**ACTION ITEM**
In the records below, the line with "Click the X in the preview popup" opens the range and the line with "You are a computer-use agent. The image size is (1372, 896)." closes it; print that range exactly and nothing else.

**Records from a dataset**
○ ○ ○ ○
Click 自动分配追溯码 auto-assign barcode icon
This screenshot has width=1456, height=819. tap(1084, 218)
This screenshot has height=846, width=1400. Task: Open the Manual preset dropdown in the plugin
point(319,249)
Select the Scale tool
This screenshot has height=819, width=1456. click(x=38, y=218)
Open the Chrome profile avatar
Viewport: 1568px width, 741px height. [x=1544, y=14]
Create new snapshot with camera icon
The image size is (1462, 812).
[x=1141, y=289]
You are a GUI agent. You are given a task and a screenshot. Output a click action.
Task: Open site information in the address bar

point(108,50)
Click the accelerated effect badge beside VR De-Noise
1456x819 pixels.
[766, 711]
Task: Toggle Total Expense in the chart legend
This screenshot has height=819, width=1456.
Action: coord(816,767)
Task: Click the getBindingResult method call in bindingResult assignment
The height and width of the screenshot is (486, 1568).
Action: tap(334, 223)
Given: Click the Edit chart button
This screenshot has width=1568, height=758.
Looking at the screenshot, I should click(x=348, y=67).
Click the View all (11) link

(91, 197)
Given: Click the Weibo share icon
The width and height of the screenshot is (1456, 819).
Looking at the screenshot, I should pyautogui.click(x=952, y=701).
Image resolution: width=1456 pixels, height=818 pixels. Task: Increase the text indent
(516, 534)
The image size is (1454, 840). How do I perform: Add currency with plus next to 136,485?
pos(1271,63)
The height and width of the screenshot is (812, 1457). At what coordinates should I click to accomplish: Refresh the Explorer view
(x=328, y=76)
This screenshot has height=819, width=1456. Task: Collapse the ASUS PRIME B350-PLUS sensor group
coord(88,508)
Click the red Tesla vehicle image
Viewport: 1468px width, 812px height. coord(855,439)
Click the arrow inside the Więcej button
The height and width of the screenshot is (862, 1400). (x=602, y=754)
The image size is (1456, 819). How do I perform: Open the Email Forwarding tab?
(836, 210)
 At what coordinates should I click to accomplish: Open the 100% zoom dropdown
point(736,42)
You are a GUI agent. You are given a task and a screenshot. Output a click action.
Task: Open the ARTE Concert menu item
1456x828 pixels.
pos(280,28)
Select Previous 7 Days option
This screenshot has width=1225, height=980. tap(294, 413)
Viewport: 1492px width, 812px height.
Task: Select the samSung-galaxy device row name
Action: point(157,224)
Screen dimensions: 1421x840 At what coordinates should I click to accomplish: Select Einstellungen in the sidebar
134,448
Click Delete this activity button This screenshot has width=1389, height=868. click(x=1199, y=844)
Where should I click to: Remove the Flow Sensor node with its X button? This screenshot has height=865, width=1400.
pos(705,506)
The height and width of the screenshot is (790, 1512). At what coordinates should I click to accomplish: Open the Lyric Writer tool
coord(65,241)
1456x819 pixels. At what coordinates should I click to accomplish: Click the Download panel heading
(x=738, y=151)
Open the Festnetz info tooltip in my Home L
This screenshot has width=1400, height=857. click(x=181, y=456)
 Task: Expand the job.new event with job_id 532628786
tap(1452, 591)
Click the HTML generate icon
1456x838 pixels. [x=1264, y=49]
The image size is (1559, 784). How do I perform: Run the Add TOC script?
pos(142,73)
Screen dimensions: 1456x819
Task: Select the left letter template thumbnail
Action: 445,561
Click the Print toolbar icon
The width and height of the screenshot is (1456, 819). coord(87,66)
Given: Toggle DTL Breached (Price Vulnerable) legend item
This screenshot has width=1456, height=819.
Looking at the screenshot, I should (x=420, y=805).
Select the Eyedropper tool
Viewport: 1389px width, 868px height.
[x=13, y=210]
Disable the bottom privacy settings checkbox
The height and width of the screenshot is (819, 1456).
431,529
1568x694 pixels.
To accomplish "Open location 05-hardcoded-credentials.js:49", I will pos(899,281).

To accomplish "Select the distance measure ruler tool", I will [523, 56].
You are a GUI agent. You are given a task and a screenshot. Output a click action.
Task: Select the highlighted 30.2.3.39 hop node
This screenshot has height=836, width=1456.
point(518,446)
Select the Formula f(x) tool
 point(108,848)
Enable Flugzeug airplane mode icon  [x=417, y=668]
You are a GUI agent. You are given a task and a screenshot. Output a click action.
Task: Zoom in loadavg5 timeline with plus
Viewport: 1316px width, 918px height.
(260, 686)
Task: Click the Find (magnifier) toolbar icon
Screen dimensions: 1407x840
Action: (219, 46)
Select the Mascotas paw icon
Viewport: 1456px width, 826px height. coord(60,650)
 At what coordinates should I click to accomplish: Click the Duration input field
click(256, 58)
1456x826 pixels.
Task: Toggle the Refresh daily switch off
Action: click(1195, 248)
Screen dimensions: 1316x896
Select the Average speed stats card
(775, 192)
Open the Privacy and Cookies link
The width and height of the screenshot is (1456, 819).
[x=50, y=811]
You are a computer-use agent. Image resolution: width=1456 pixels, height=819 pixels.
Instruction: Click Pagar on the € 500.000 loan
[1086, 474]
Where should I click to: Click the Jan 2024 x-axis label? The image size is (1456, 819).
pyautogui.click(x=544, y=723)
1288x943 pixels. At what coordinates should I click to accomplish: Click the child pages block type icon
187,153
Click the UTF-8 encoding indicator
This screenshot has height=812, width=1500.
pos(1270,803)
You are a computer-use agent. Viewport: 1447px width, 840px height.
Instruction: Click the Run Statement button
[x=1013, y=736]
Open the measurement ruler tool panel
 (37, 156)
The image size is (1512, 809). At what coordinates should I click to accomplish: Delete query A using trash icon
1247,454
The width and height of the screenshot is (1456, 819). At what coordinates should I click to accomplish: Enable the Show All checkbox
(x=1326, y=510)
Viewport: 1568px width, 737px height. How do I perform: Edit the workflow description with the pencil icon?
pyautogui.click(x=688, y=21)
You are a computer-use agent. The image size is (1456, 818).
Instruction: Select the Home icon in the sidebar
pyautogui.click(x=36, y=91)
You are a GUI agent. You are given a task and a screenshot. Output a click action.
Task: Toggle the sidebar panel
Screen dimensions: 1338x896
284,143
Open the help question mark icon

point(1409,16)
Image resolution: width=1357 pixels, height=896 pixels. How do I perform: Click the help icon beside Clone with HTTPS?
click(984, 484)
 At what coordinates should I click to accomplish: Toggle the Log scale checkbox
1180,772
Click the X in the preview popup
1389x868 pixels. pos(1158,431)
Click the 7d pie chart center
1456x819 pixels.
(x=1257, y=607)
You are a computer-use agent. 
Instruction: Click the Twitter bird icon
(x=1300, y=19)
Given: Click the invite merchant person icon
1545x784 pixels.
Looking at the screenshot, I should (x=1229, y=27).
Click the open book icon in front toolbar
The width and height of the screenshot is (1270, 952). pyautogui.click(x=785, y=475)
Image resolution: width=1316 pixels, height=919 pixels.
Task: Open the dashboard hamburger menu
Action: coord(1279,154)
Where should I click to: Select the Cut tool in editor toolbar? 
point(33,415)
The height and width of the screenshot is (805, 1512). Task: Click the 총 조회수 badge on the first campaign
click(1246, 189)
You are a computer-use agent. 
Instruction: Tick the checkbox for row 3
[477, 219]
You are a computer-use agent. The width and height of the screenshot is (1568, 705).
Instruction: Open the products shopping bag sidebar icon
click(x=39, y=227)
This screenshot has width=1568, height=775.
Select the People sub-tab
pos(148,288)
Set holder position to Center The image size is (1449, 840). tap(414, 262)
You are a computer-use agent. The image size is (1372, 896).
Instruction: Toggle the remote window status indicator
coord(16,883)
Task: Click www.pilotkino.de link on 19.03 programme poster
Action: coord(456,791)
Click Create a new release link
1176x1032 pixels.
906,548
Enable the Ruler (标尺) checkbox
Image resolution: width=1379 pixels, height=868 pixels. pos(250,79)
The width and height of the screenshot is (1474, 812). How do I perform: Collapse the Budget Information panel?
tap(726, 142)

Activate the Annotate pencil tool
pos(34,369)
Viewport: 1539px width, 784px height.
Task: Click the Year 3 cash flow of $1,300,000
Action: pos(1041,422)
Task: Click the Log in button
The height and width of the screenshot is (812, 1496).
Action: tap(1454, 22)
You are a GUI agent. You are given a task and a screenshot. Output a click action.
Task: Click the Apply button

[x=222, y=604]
○ ○ ○ ○
**OUTPUT FOR THIS EXERCISE**
Click the X in the preview popup
1389x868 pixels. pos(1158,431)
Click the 7d pie chart center
1456x819 pixels.
(x=1257, y=607)
You are a computer-use agent. 
Instruction: Click the Twitter bird icon
(x=1300, y=19)
Given: Click the invite merchant person icon
1545x784 pixels.
Looking at the screenshot, I should (x=1229, y=27).
Click the open book icon in front toolbar
The width and height of the screenshot is (1270, 952). pyautogui.click(x=785, y=475)
Image resolution: width=1316 pixels, height=919 pixels.
Task: Open the dashboard hamburger menu
Action: coord(1279,154)
Where should I click to: Select the Cut tool in editor toolbar? 
point(33,415)
The height and width of the screenshot is (805, 1512). Task: Click the 총 조회수 badge on the first campaign
click(1246, 189)
You are a computer-use agent. 
Instruction: Tick the checkbox for row 3
[477, 219]
You are a computer-use agent. The width and height of the screenshot is (1568, 705).
Instruction: Open the products shopping bag sidebar icon
click(x=39, y=227)
This screenshot has width=1568, height=775.
Select the People sub-tab
pos(148,288)
Set holder position to Center The image size is (1449, 840). tap(414, 262)
You are a computer-use agent. The image size is (1372, 896).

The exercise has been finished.